On May 31, 2014, at 6:08 PM, Brendan MacDonell <[email protected]> wrote:

> On Sat, May 31, 2014 at 8:02 PM, Brent Cook <[email protected]> wrote:
> I totally agree in the general case. BIO is a big pain, and it does seem 
> crazy to use it for stdio.
> 
> However, in this specific case, this file already calls BIO_printf, BIO_puts 
> and BIO_write to stdout and stderr, in an unchecked manner, several hundred 
> times.
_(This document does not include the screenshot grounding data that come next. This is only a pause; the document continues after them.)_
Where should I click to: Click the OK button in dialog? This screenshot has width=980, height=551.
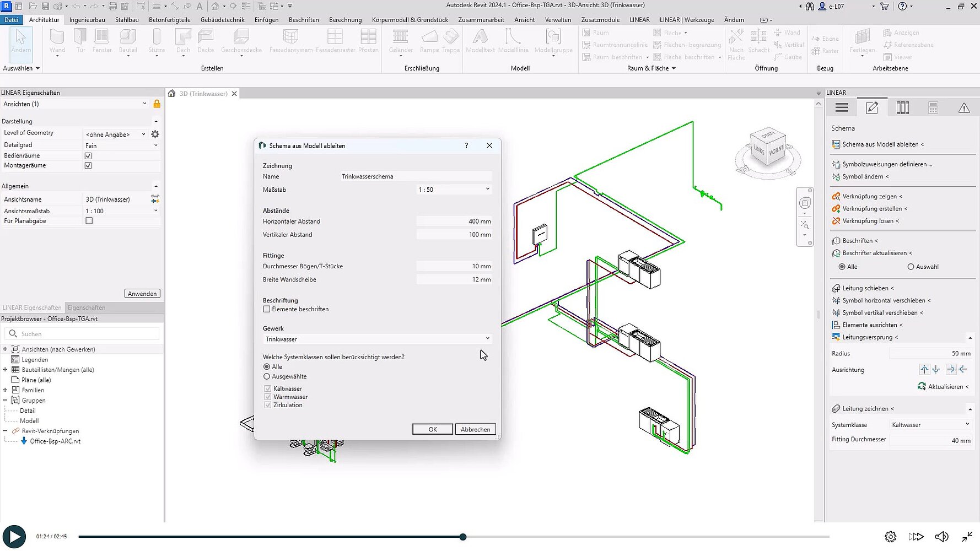pyautogui.click(x=433, y=429)
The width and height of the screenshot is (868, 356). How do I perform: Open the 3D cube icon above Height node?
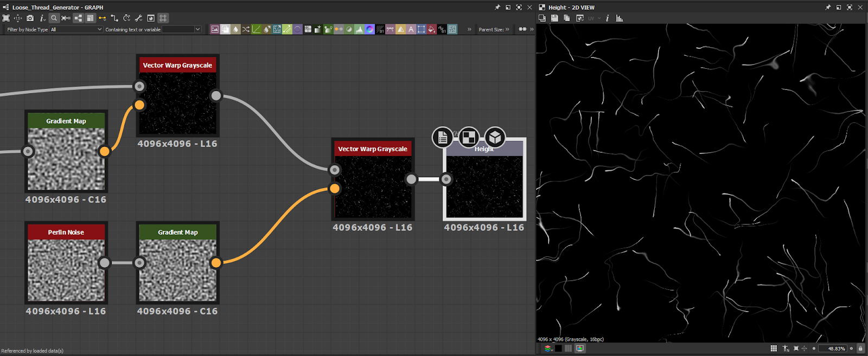pos(494,138)
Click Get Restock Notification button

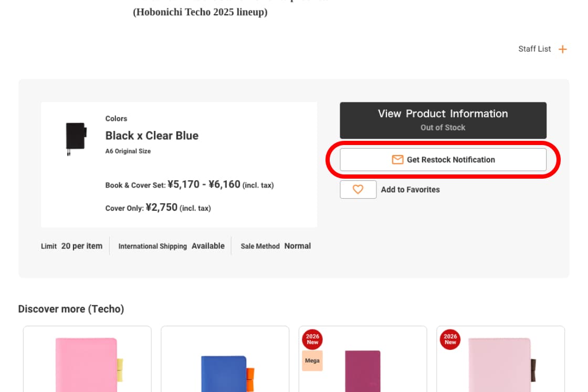pos(443,160)
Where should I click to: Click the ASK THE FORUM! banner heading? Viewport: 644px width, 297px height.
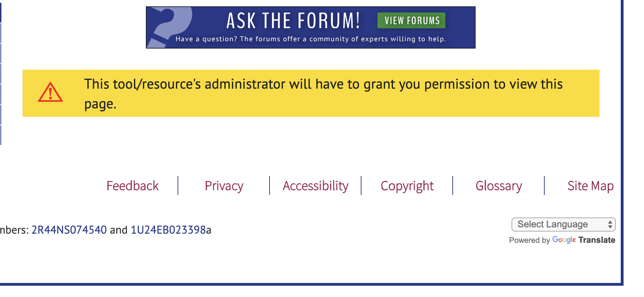click(x=293, y=20)
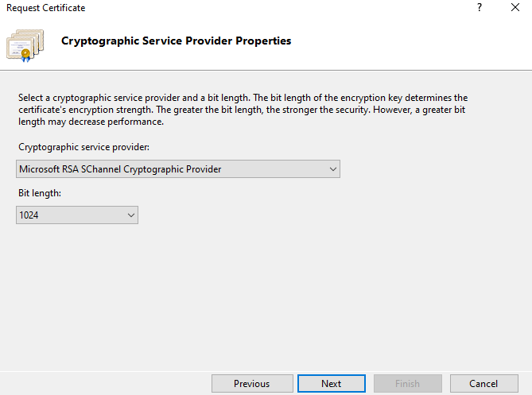Click the Cryptographic Service Provider Properties heading
The image size is (532, 395).
pos(176,41)
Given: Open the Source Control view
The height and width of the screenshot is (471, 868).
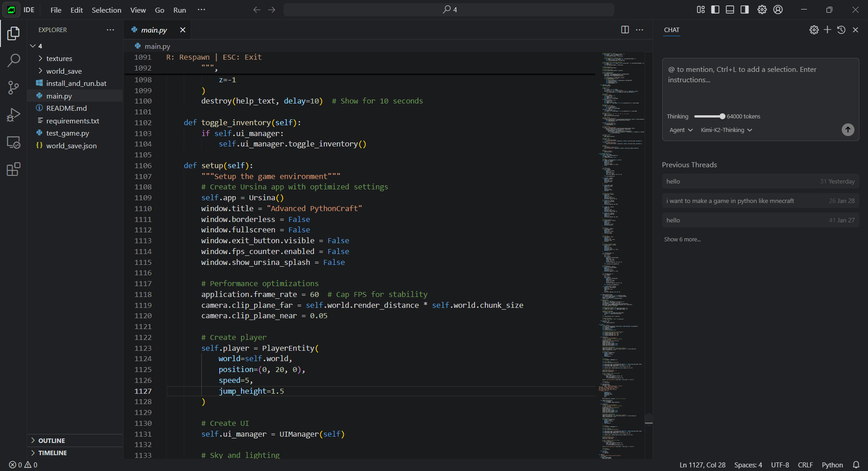Looking at the screenshot, I should (14, 88).
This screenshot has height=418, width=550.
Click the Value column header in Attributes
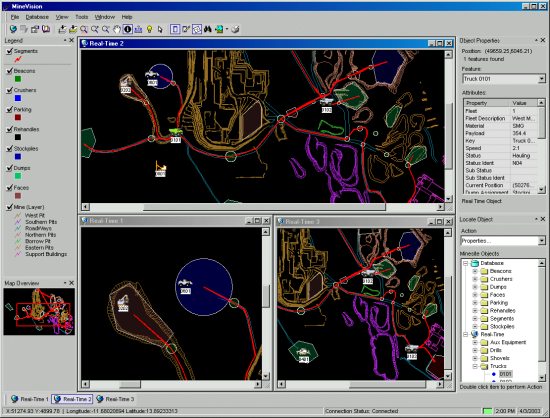pos(519,103)
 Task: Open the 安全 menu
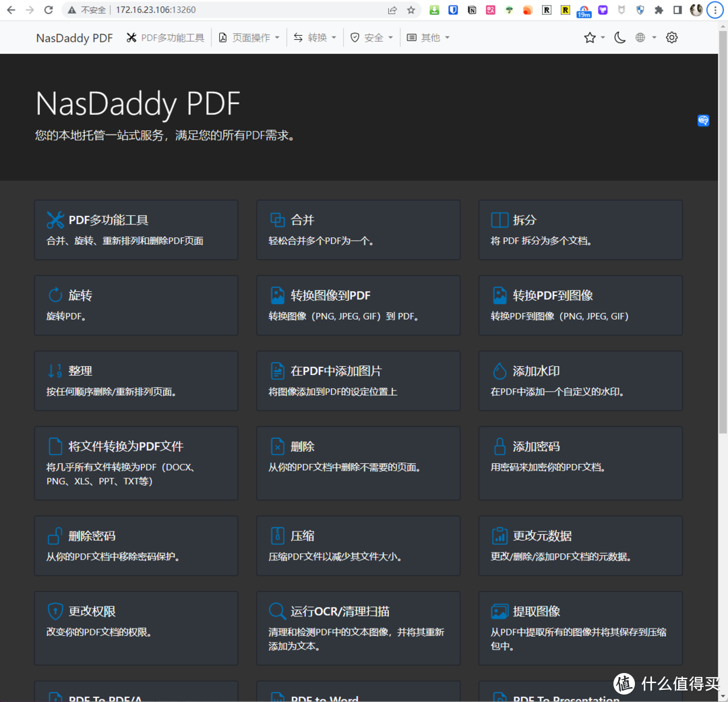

I’m not sure if checking write() actually fixes the problem, as there 
> may be no guarantees of IO ordering when mixing BIO_write, BIO_puts and 
> regular write() calls to the same output stream.
> 
> Might it be OK to consider unifying this single exception to the (bad) rule, 
> and then removing all BIO to stdin/stdout all at once in a follow-up patch?
> 
> For what it's worth, bio_s_out is not stdout if -quiet is passed (it's a 
> BIO_s_null instead.) If you change this write to BIO_write, then it will be 
> suppressed as well.
> 


Good point. The help for this command says:

   -quiet        - No server output

It seems like supressing here would be the correct behavior as well.

Maybe a larger question is, should the openssl command really embed a 
static-file-serving HTTP 1.0 web server? The ‘-hack’ and ‘-bugs’ options seem 
like a little ripe, among many other things.